Do you agree when some gamers say they are too deadly. If not, why, and did those dangers see frequent use in you campaign?


No I don't agree with those wimpy whiners who are afraid of a few living dead <stickouttongue>
There were always plenty of them in the adventures I ran, and likewise in those that I was playing in.
For example, in one Jim Ward scenario, the first monsters we encountered were liches attacking us with rods of cancellation.
This was likely in revenge for some of the perils Jim had to face with me as DM, such as when a vampire had his PC trapped.
Darned if Jim didn't roll well enough to force the vampire to dust-mote form while I couldn't hit his PC no matter what.

To answer specifically:

First, a cleric or two with a party means the threat is lessened dramatically.
Second, m-us have plenty of long-range spells to deal with undead.
Third, most other PC types have enough armor to make hitting them pretty difficlt.
In general the alert and wary party will not be surprised by undead, be able to stay at a distance to make touch by the undead difficult.
Wise players know when to have their PCs run away.
In extremis, le=ost levels can be restored by use of wishes and clerical spells,

Next those cry babies will be moaning about being turned to stone.

Tell the complainers they should be playing a CRPG where they can save and thus avoid all real danger--ues cheat codes too 


Originally Posted by WyzardWhately
3. Poison was mostly Save or Die back in the day, as I recall. Did you have it take effect immediately (it bites him and he falls over stone dead), or was there a grace period of gradual deterioration, cold sweats, and such?
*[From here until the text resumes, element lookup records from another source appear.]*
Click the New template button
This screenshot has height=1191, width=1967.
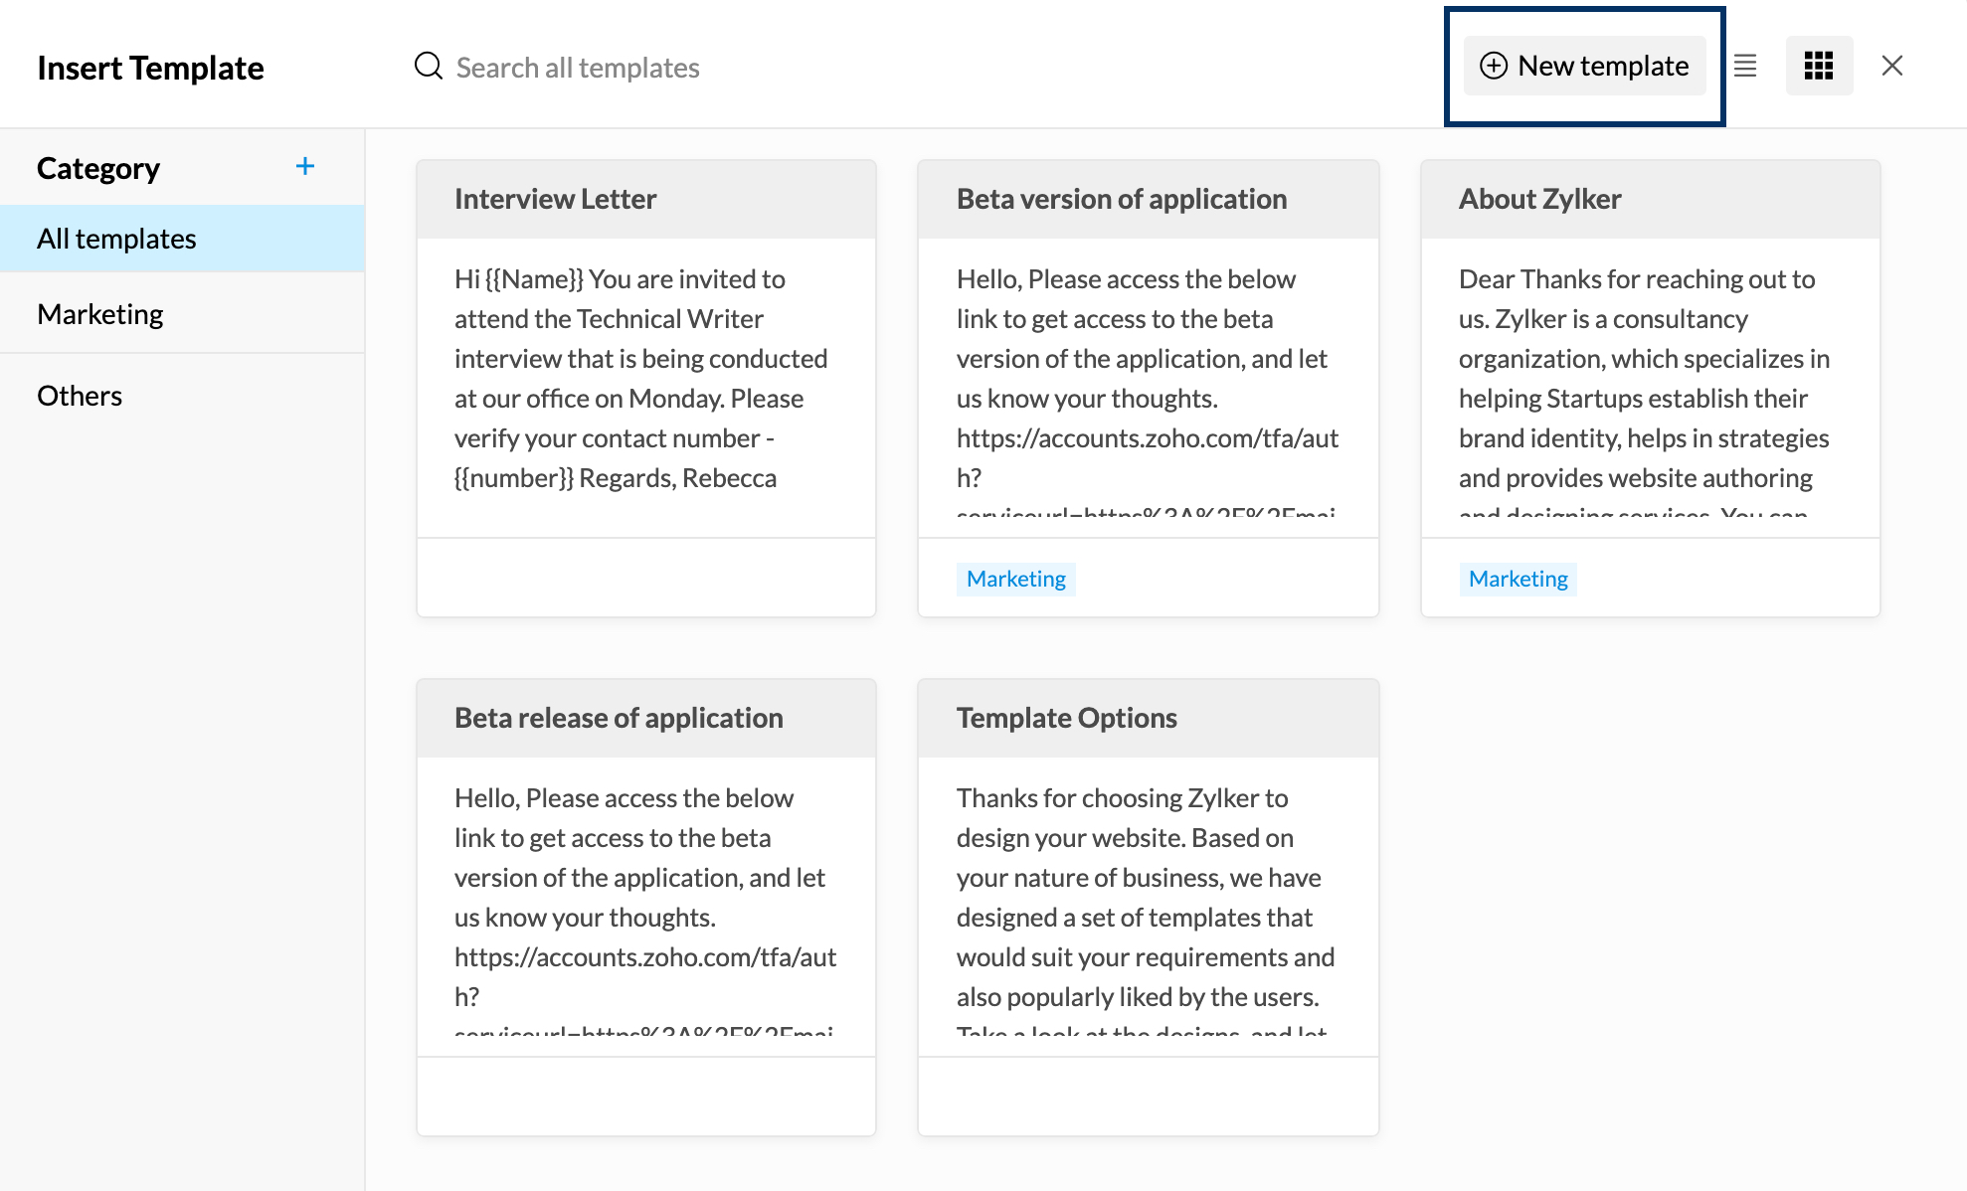(x=1584, y=67)
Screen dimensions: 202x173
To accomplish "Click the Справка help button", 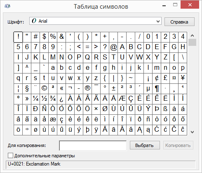I will [x=179, y=22].
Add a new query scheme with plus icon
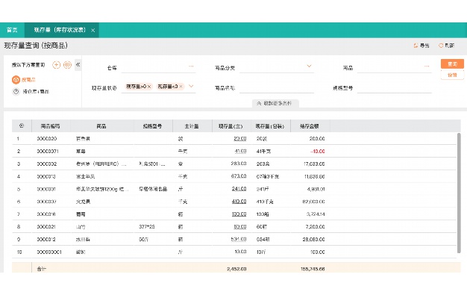The height and width of the screenshot is (295, 467). point(56,65)

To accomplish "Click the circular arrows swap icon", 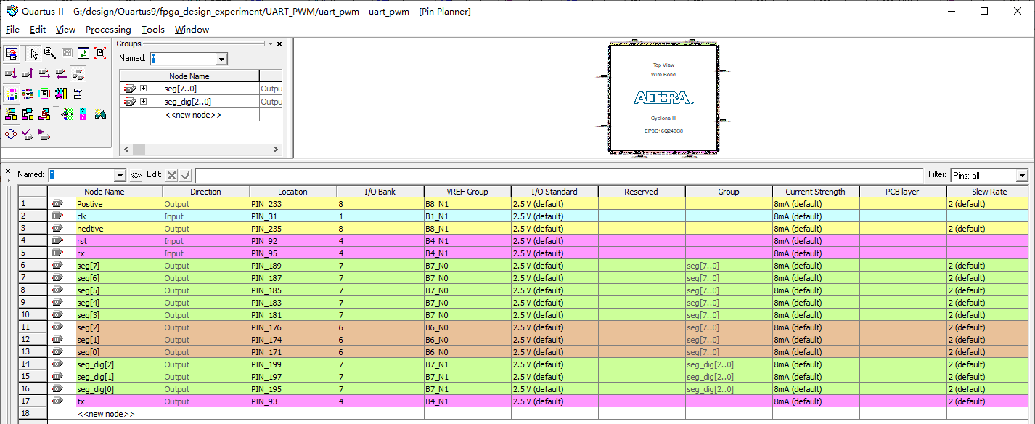I will tap(11, 134).
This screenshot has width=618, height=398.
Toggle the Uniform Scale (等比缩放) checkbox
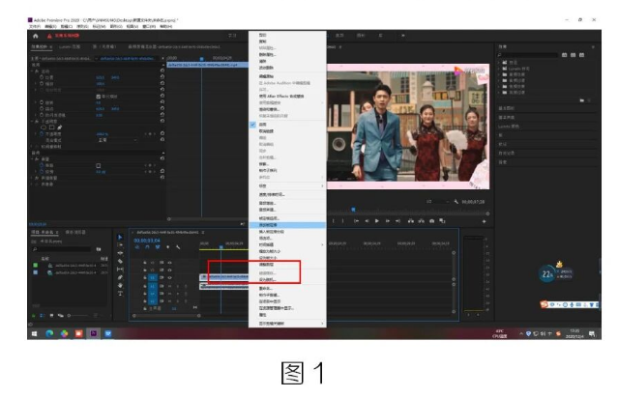click(99, 98)
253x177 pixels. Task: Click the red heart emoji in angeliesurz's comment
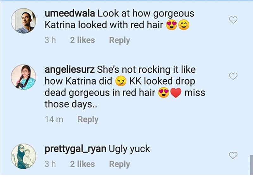[176, 93]
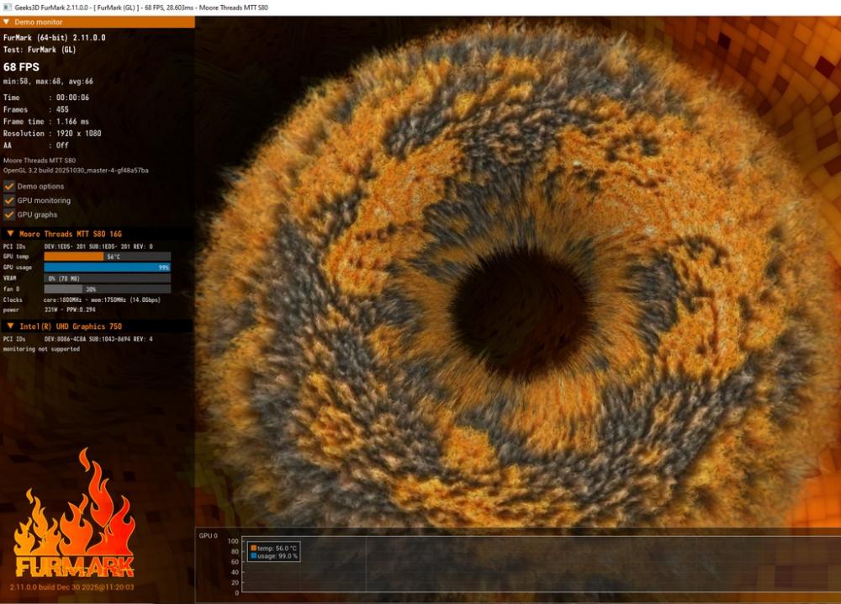This screenshot has height=604, width=841.
Task: Click the 68 FPS readout
Action: (x=21, y=66)
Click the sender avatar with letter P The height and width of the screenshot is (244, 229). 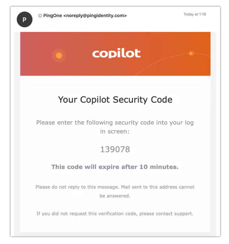click(24, 20)
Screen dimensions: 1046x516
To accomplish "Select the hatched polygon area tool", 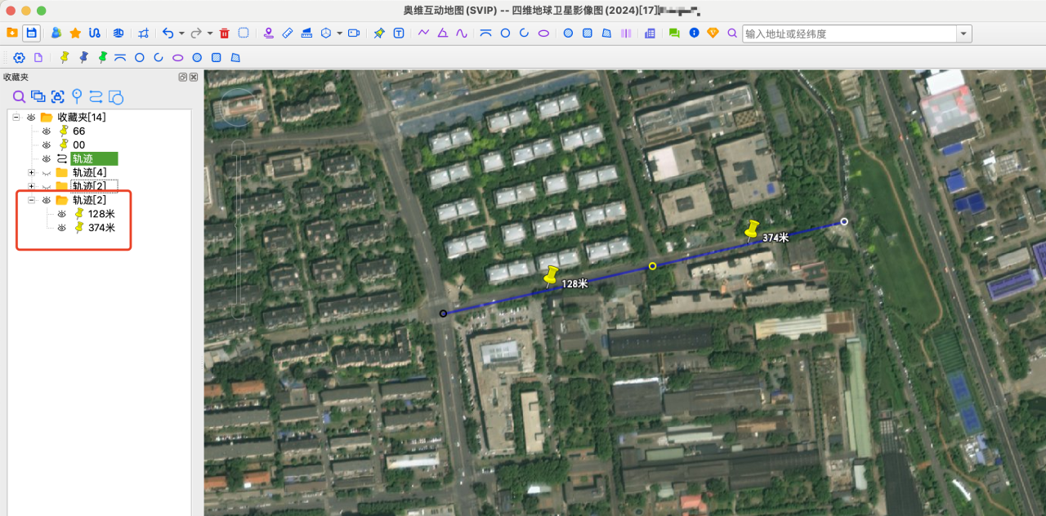I will click(607, 33).
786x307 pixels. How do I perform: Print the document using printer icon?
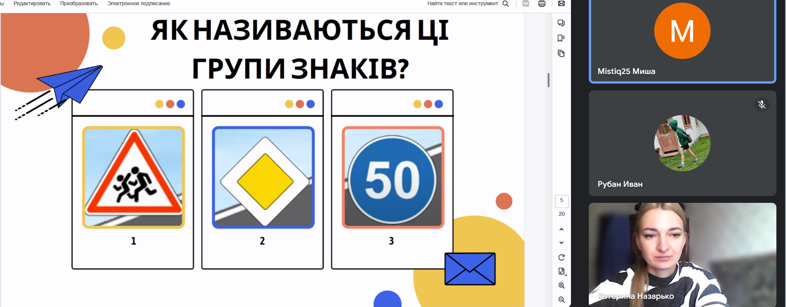click(x=542, y=4)
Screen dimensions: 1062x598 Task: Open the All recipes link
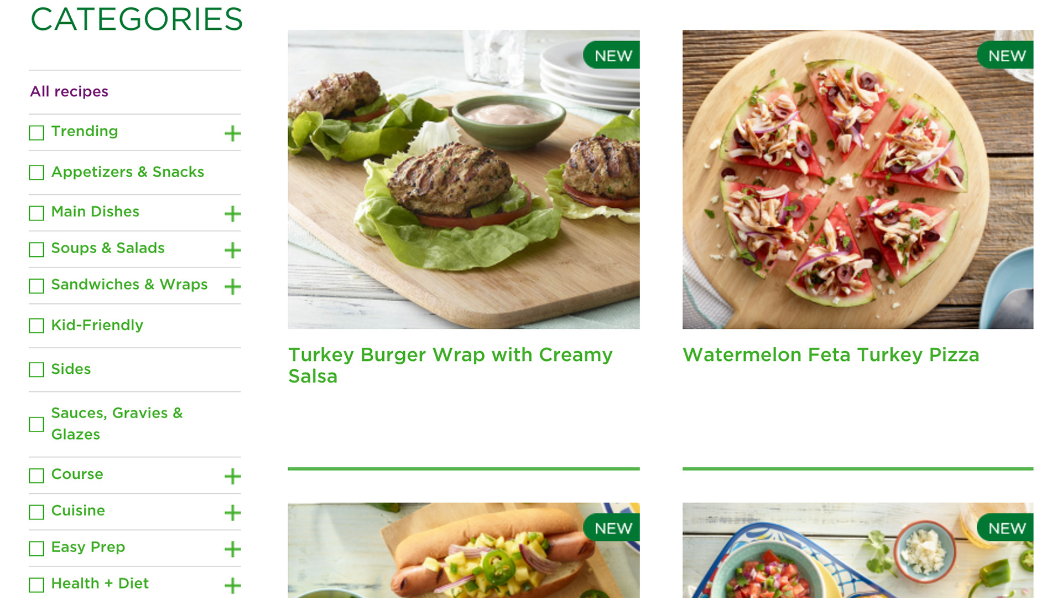click(69, 91)

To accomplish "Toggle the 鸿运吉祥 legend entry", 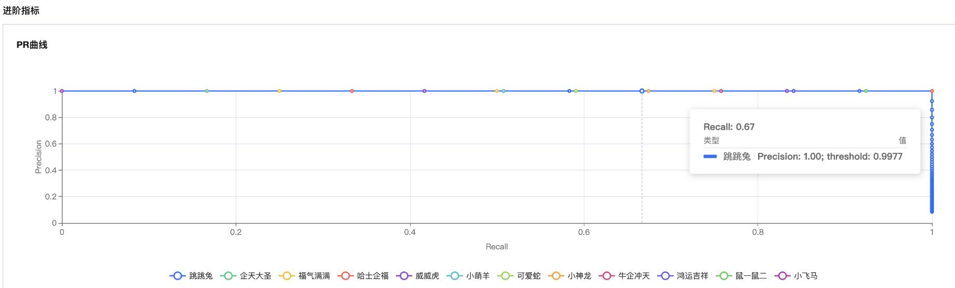I will [x=682, y=275].
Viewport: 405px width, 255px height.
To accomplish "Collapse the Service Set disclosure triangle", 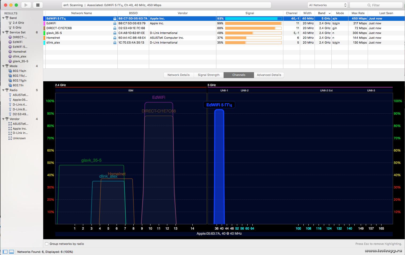I will 3,33.
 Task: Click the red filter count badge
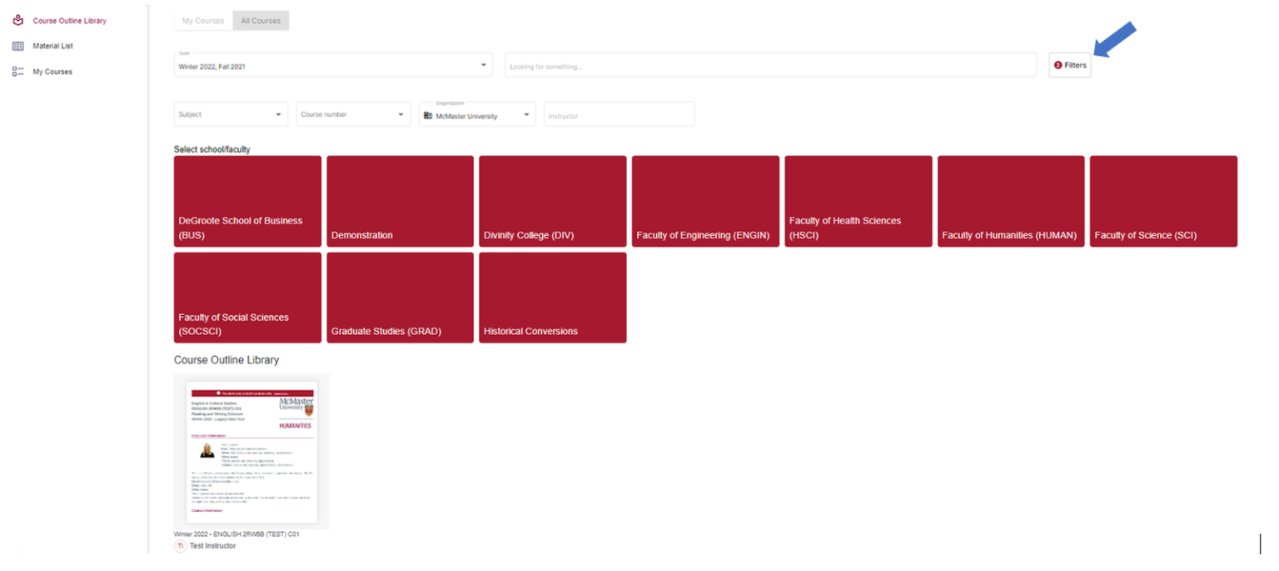[x=1058, y=65]
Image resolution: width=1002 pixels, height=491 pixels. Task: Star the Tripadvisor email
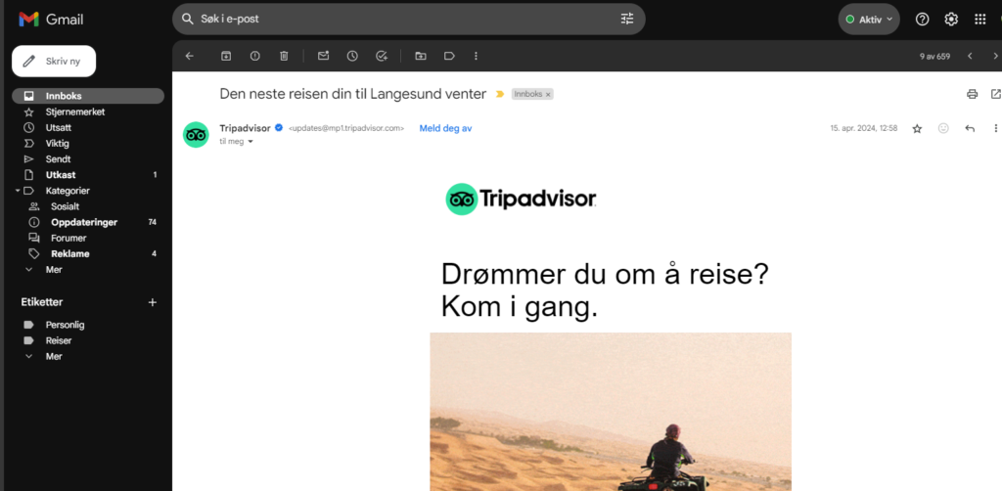pyautogui.click(x=917, y=128)
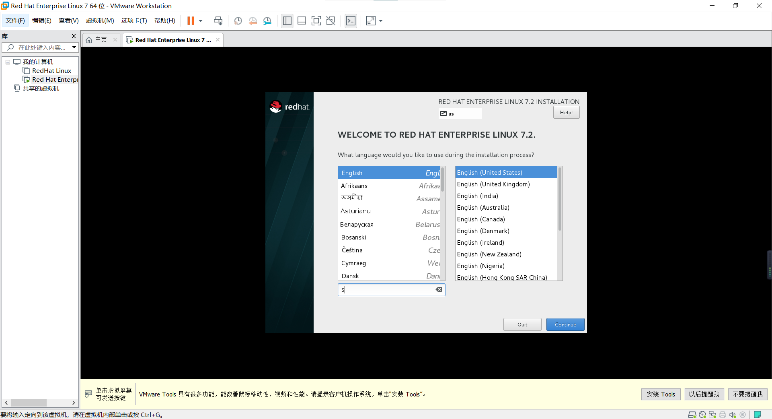Click the sound device status icon
The height and width of the screenshot is (419, 772).
pyautogui.click(x=733, y=415)
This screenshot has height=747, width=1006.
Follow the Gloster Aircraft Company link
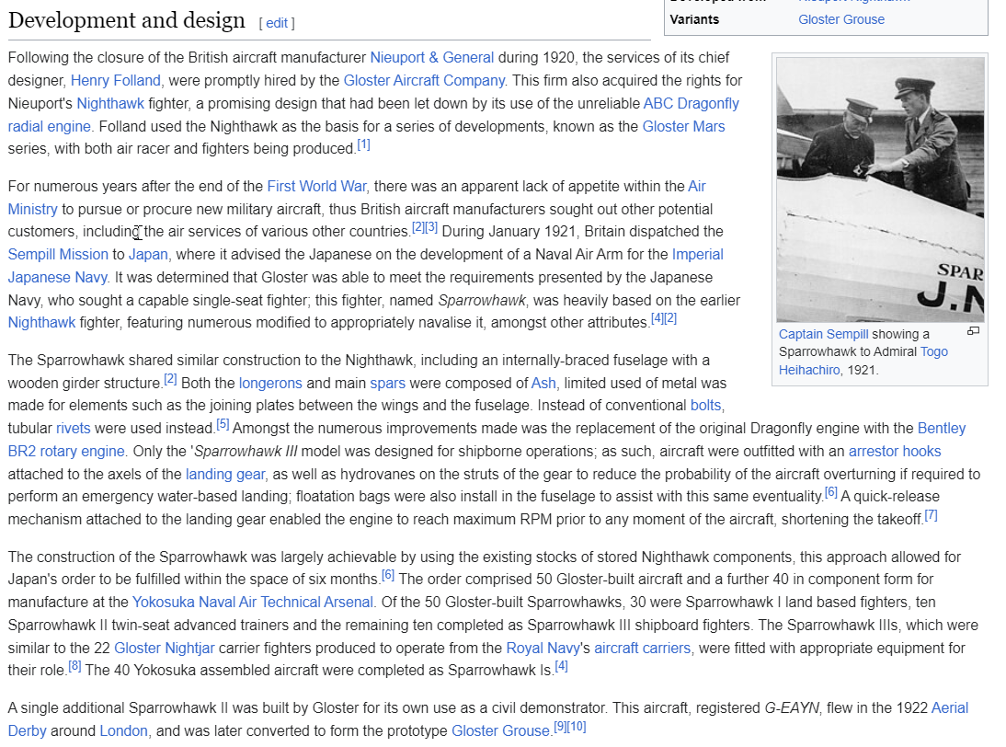click(424, 80)
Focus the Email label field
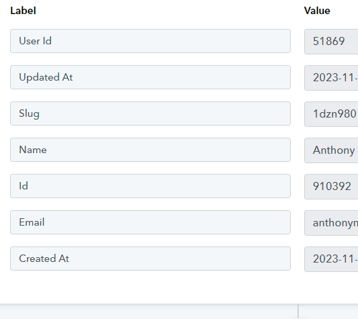 coord(150,222)
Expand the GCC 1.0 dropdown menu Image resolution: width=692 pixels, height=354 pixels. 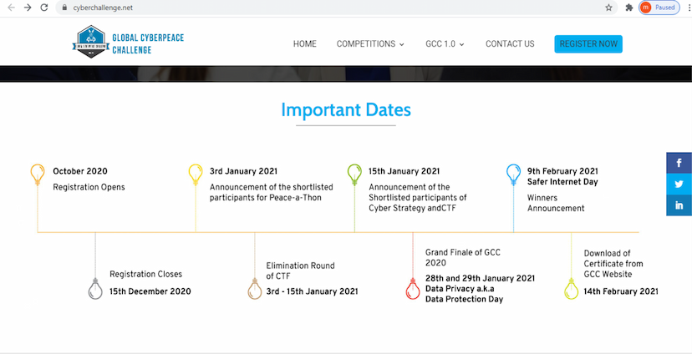pyautogui.click(x=445, y=44)
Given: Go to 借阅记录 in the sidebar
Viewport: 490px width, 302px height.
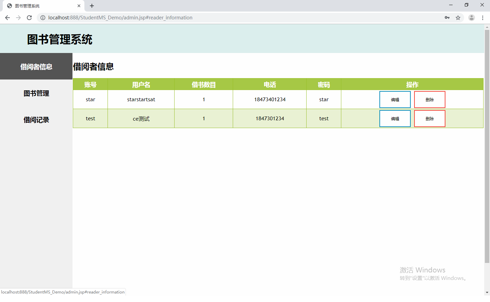Looking at the screenshot, I should [x=36, y=120].
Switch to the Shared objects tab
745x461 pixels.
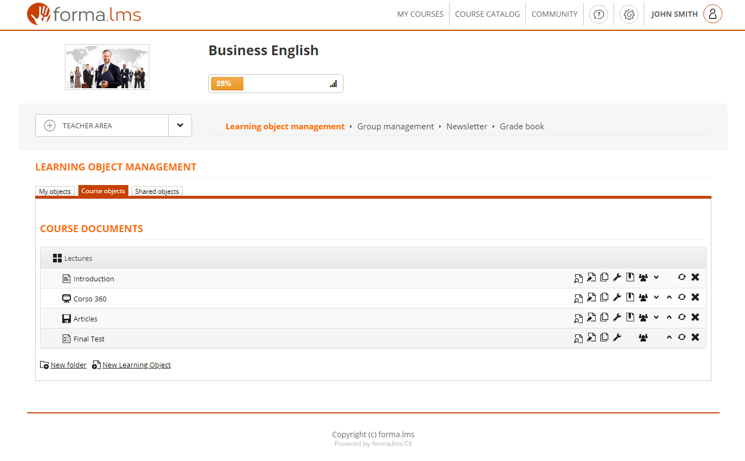(x=157, y=191)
I'm curious about this, as I wonder if the cleric would have time to 'fix it.' (I"m also imagining rolling the save in secret, and gradually applying damage, where the player wouldn't *know* if the poison would kill him or not. Mwuhahaha.)

As rounds were of one minute length, not much beyond a minute was given for poison to prove fatal.
If a cleric was on hand to neutralize the toxin, then fine, it was allowed by me and all the DMs I knew.

BTW, there were a few poisons that did xdx damage, save meaning only 1/2 xdx damage was taken.